In a statement posted online as early as Friday, Uber said that “internal software tools that shut down yesterday as a precautionary measure, have been restored.”
The company said that all of its services, including Uber Eats and Uber Freight, were working and that there was no evidence that an attacker had accessed “sensitive user data,” such as trip history.
Curry and Leo noted that the hacker did not specify how much data he copied. At the same time, Uber did not advise its users to take any specific actions, such as changing passwords.
How did the hacker get his way?
Essentially, the hacker found out the password of an Uber employee. Then, posing as a work colleague, the hacker flooded the employee with text messages asking him to confirm that he was logged into his account. Eventually, the employee relented and provided a two-factor authentication code, which the hacker used to log in.

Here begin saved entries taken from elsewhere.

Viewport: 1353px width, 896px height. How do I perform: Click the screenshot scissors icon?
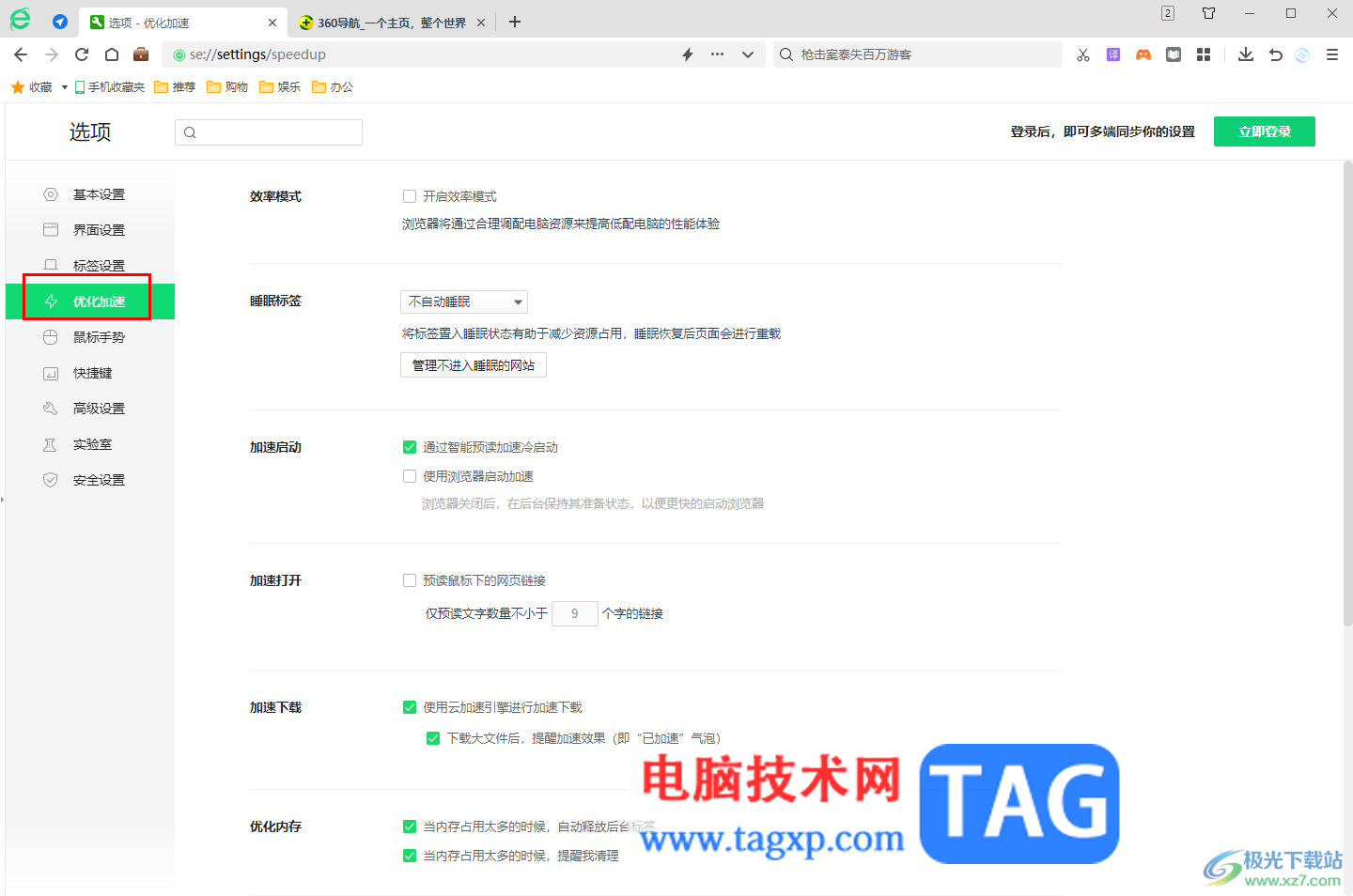(x=1082, y=54)
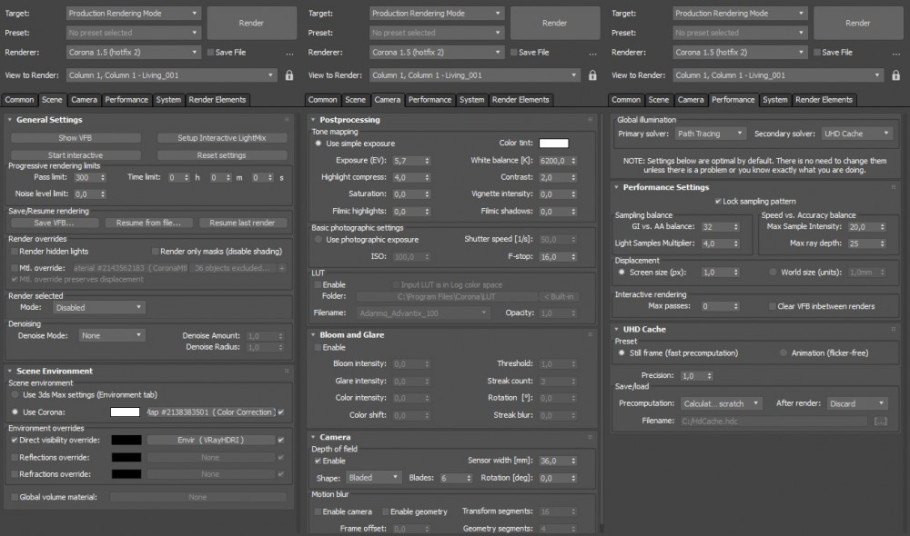910x536 pixels.
Task: Enable Bloom and Glare checkbox
Action: tap(316, 347)
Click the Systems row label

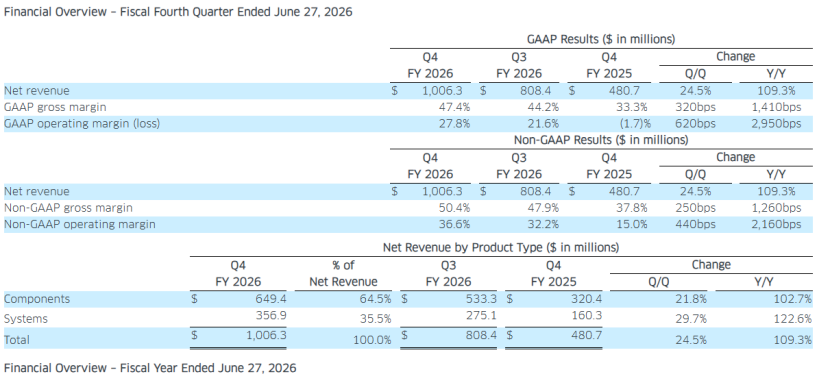25,319
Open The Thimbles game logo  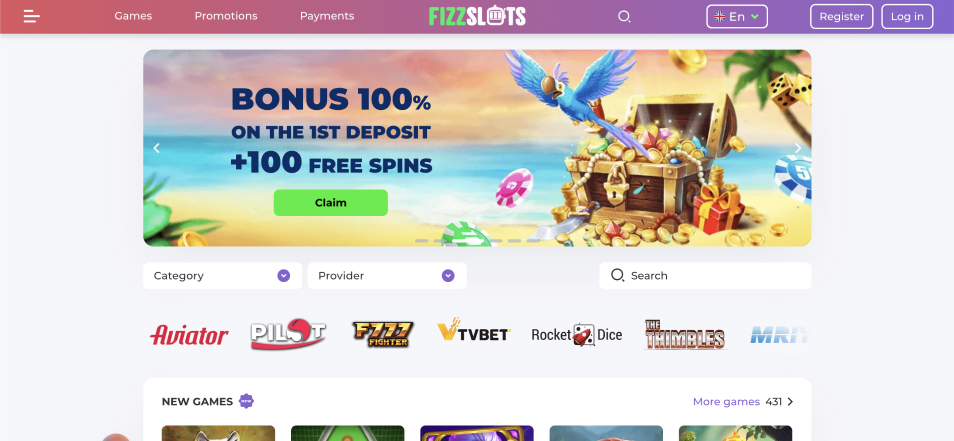(685, 335)
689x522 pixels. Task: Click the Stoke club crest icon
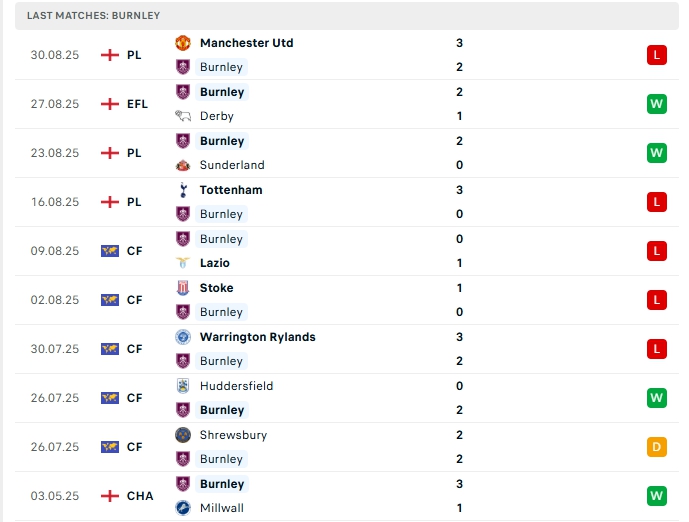(x=183, y=288)
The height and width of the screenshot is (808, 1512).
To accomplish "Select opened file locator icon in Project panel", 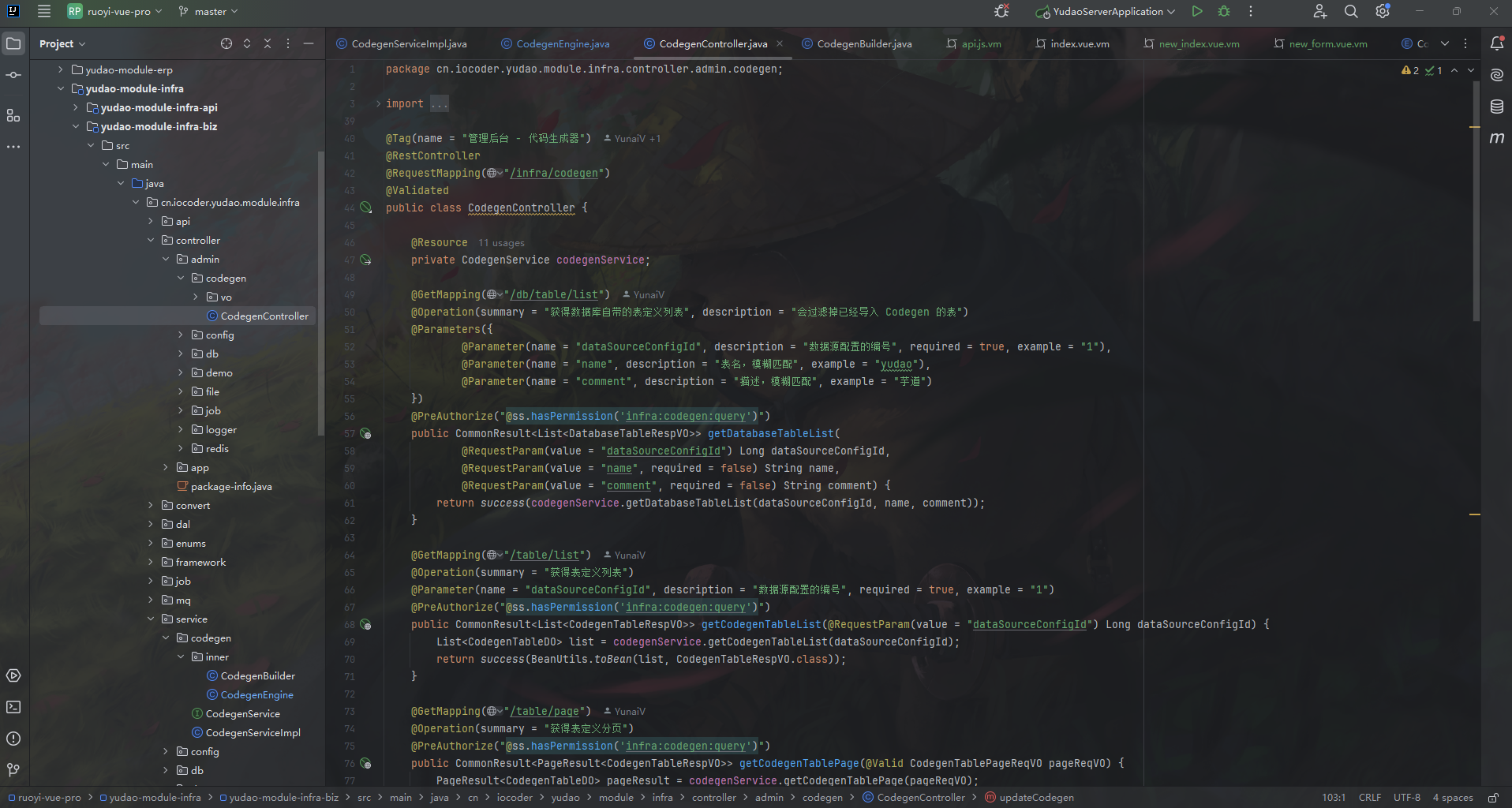I will point(226,43).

“Social engineering” is a popular hacking strategy because people tend to be the weakest link in any network. Teens used it in 2020 to hack Twitter, and more recently it was used to hack tech companies Twilio and Cloudflare.
Uber has previously been “hacked.”
Former Uber security chief Joseph Sullivan is currently on trial for allegedly arranging to pay hackers $100,000 to cover up a high-tech heist in 2016 in which the personal information of some 57 million customers and drivers was stolen.